Just for fun, IBM ran the Oracle E-Business Suite 12.1.3 payroll application benchmark on the Power S824 system with only one processor populated and compared it to Cisco and Hewlett-Packard machines using Xeon E5 processors. Here is what that looked like:
You can see various Oracle benchmarks at this link. This particular test used the Payroll Batch Extra Large benchmark kit, and as you can see, the Power S824 system could cut over 1 million paychecks per hour. (No public company has that many employees, of course.) A Cisco rack server with 24 Xeon cores could do nearly the same amount of work, but if you look at how much work per core is done–which makes some sense because many software providers charge per core for their wares–then the Power box comes out way ahead, being able to process 90,909 checks per hour per core compared to 42,402 for the Cisco machine.
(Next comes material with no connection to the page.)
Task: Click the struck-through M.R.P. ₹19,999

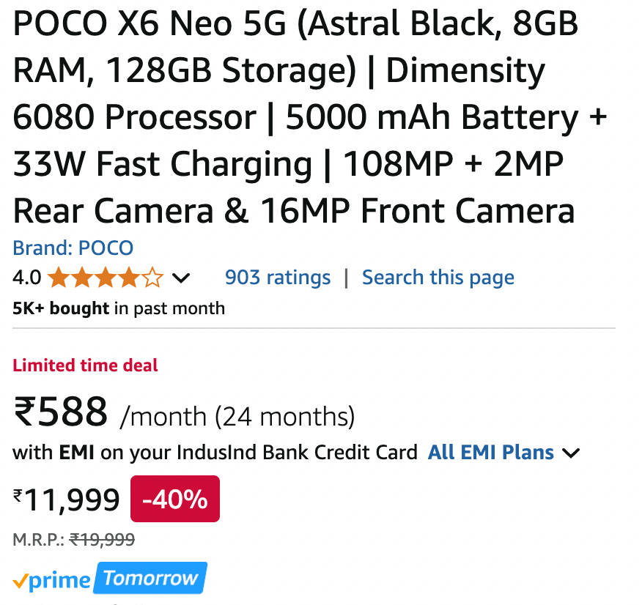Action: pos(101,541)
The HP BL460c blade server had fewer cores running at a higher clock speed, so it could do 49,345 checks per hour per core, but it could only do a total of 789,515 checks per hour across its two sockets.
With Oracle being a dominant supplier of application software, IBM also wanted to show off how the Power S824 did against Sparc T4 machinery from Oracle running Oracle’s own Siebel CRM 126.96.36.199 software, and here is how that lined up:
You can see the listing of Siebel CRM benchmark results at this link. The Power S824 has a lot less cores deployed to run this test, where it can support 50,000 users whacking against the Siebel CRM benchmark. If you do the math, that is 8,333 users per core for the Power8 box. The Oracle Sparc T4-2 two-socket machine, which has a total of 16 cores, can support 40,000 Siebel CRM users, but it can only do 2,500 per core. And the Cisco UCS B200 M3 two-socket Xeon blade server can only support 10,000 users, and when you divide by the cores deployed, that works out to only a meagre 625 users per core.
You can guess that IBM is going to be stressing performance per core and the leverage that gives in terms of cutting software license costs. In some cases. Remember, Oracle can set the scaling factors for pricing across various chip architectures at whatever level it wants. And it tends to favor its own X86 and Sparc platforms over Power and Itanium alternatives, which should come as no surprise.
The SPEC integer and floating point tests in the original table are intriguing, since they give a more general feel for relative performance across architectures. But with the Haswell Xeons, Intel has just tweaked its integrated math units to double their performance, so this gap will close considerably. It is harder to say how Haswell chips will fare on the SPECjEnterprise2010 Java benchmark. In this particular comparison above, IBM is running DB2 10.5 on AIX 7.1 on the database server on the Power S824 machine and WebSphere Application Server V188.8.131.52 and AIX on a separate Power S824. The Ivy Bridge Xeon system tested is a pair of Sun X4-2 two-socket servers running Oracle‘s clone of Red Hat Enterprise Linux, called Oracle Linux, and the Oracle 12c relational database and WebLogic Server Standard Edition 12.1.2.
Again, it remains to be seen how the Haswell Xeons will ramp up performance, but early inside benchmarks from Intel indicated that the Haswell E5-2699 v3 with 18 cores running at 2.3 GHz would deliver about 50 percent better performance on the SAP SD test compared to the Ivy Bridge outlined above. SPEC integer and floating point numbers are not expected to jump so high, according to Intel’s early internal tests, but the rules of the SPEC tests do not allow Intel to publish its inside benchmarks. We have to wait until others do their tests and publish them on the SPEC site.
The point is that even with a 50 percent increase in core counts, the top-end Xeon E5 chip is not going to be able to match the Power8 configuration with 50 percent fewer cores. The IBM cores run at 3.52 GHz and the Intel cores run at 2.3 GHz, so that is part of it. But clocks are obviously different across chip architectures, and IBM has always been able to get more work out of a clock than Intel. For one thing, the Power8 chip has eight threads per core compared to two for the Xeons. Going from one thread to eight roughly doubles performance for workloads like Java application servers and database management systems that like cores and have lots of cache memory. Moving from two threads to four boosts performance by about 40 percent, so that first virtual thread pair is the big change. Moving from two to four threads gives another 30 percent, and from four to eight yields another 7 percent. So you get diminishing–but important–returns as you scale up the thread count. It seems unlikely that IBM will ever go to 16 threads per core, given the decreasing yields.
A thorough analysis of these benchmarks would mean trying to configure up systems and seeing what bang for the buck they deliver. I will set about doing that, provided I can find all the right configuration and pricing information. Vendors are a bit cagier about this than they used to be in days gone by.